Wherever the string "This" shows up in the records below, return that line.
[Dataset entries]
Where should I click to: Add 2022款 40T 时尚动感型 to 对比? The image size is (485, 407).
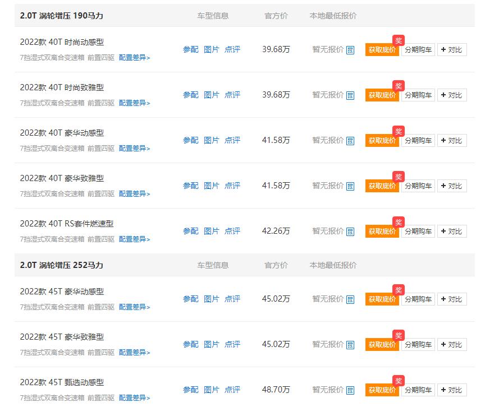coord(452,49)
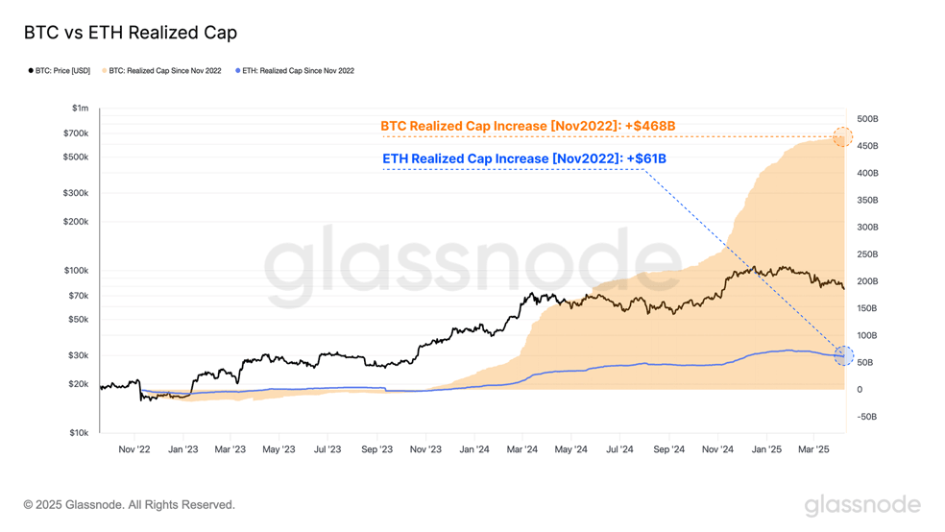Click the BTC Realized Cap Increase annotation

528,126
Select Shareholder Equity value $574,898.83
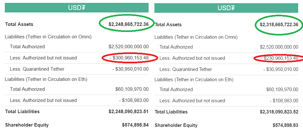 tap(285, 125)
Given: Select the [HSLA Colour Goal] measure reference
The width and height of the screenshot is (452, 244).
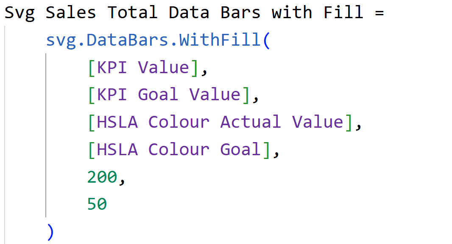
[/Dataset entries]
[Dataset entries]
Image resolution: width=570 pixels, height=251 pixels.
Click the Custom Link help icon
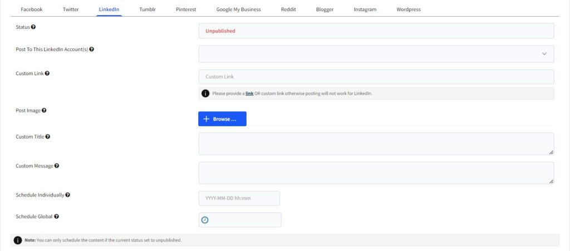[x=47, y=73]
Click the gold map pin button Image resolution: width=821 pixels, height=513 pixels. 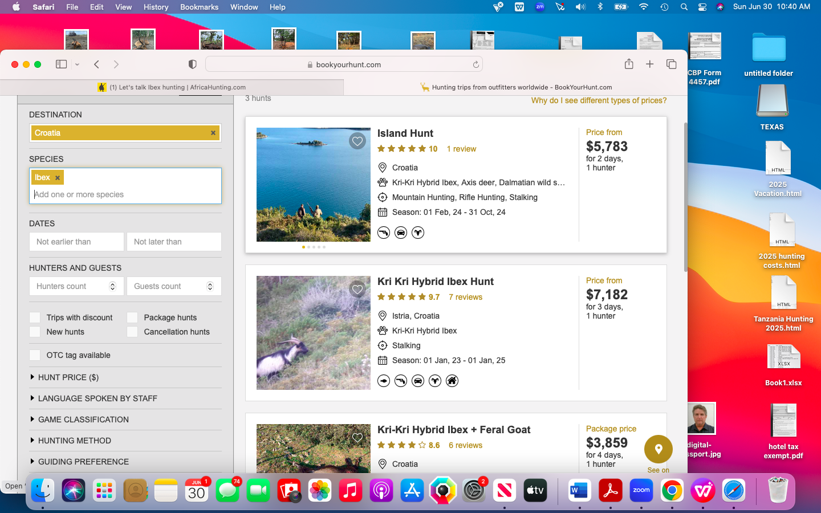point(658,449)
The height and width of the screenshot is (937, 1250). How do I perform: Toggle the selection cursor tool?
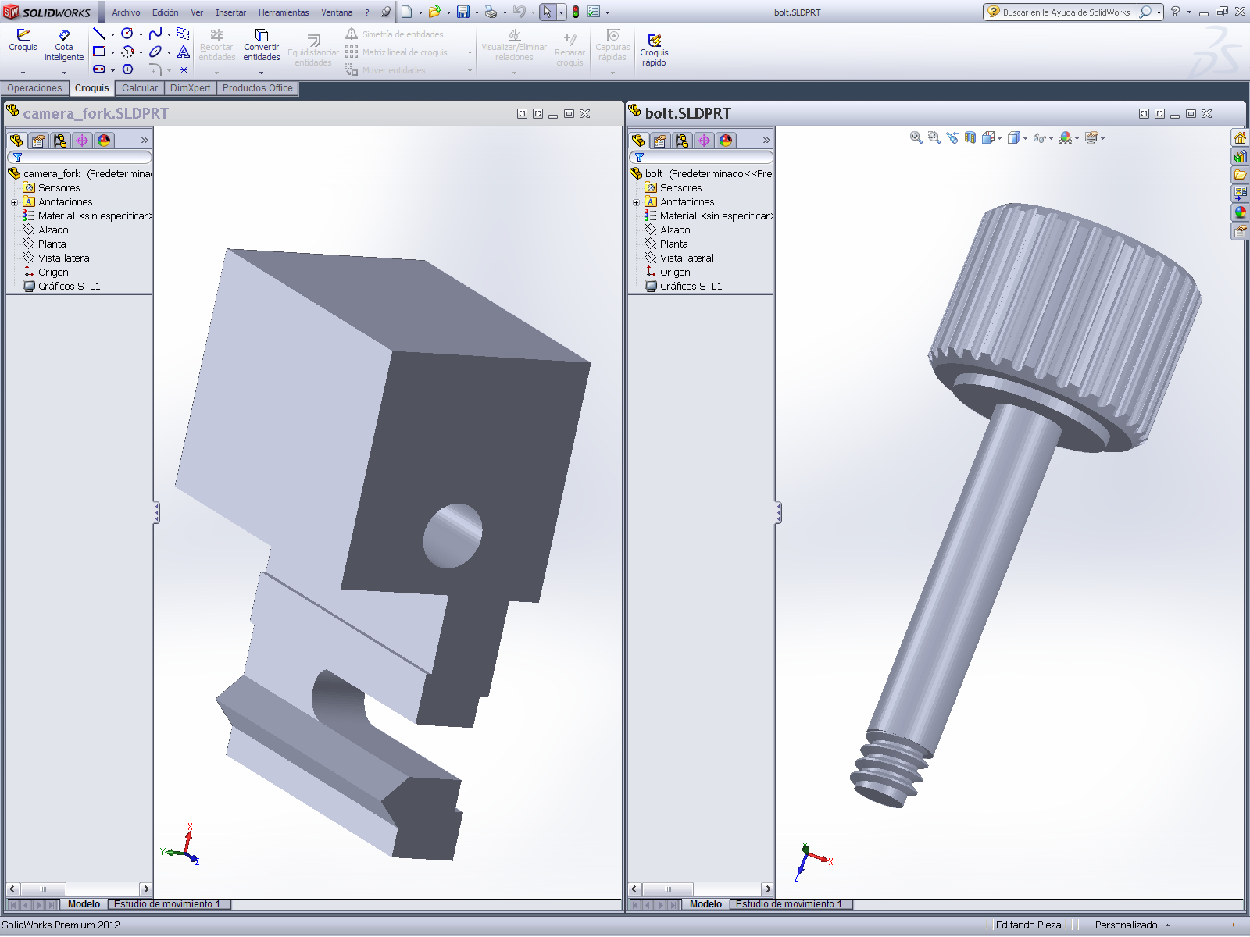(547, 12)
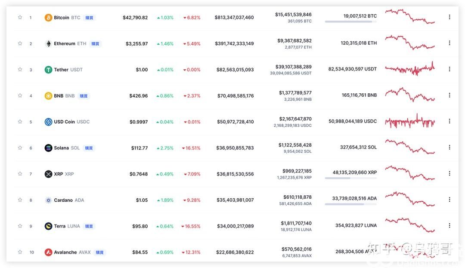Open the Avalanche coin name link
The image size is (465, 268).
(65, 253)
[/Dataset entries]
[Dataset entries]
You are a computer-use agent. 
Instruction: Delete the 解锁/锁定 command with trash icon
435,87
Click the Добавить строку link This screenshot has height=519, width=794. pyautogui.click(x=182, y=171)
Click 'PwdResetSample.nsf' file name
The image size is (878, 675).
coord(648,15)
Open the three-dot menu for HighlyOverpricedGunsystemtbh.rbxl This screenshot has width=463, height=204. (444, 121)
[/Dataset entries]
● Solved exercise:
Click the Добавить строку link This screenshot has height=519, width=794. pyautogui.click(x=182, y=171)
Open the three-dot menu for HighlyOverpricedGunsystemtbh.rbxl This screenshot has width=463, height=204. (444, 121)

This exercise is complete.